▶ Information shown:
▬▬▬▬▬▬
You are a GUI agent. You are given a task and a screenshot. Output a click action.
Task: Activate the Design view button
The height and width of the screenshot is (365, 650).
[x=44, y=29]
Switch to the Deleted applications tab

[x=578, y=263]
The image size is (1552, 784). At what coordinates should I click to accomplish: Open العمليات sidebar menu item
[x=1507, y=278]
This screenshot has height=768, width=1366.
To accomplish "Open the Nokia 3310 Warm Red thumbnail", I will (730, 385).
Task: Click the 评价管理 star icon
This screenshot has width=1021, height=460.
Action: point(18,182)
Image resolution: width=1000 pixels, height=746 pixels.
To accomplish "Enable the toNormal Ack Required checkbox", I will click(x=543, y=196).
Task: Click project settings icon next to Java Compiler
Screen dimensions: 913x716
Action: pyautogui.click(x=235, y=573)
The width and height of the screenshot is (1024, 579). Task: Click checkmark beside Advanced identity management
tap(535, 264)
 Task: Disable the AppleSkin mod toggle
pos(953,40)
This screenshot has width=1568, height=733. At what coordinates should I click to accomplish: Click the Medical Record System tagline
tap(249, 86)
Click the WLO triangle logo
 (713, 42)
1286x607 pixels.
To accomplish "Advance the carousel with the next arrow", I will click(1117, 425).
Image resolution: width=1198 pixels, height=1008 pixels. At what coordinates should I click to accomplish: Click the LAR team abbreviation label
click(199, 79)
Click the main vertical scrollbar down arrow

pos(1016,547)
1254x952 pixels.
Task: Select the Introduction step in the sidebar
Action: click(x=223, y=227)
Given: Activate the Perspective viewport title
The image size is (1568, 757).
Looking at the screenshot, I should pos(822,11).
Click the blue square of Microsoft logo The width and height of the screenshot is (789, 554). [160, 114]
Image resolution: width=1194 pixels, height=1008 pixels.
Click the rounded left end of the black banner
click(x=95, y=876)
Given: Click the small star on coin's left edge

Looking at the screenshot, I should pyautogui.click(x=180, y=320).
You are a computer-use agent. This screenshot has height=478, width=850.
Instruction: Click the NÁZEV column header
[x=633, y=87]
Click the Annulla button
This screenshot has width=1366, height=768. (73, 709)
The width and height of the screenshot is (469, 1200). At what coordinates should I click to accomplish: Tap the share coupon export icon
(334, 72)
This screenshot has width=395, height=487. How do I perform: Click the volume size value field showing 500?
▬▬▬▬▬▬
▶ Directions for this task: Beginning with the line that has "1286x607 pixels." and ending with the line that has "Given: Activate the", set down the lines above exactly and include no others.

▶ Output of the exercise:
1286x607 pixels.
To accomplish "Advance the carousel with the next arrow", I will click(1117, 425).
Image resolution: width=1198 pixels, height=1008 pixels. At what coordinates should I click to accomplish: Click the LAR team abbreviation label
click(199, 79)
Click the main vertical scrollbar down arrow

pos(1016,547)
1254x952 pixels.
Task: Select the Introduction step in the sidebar
Action: click(x=223, y=227)
Given: Activate the Perspective viewport title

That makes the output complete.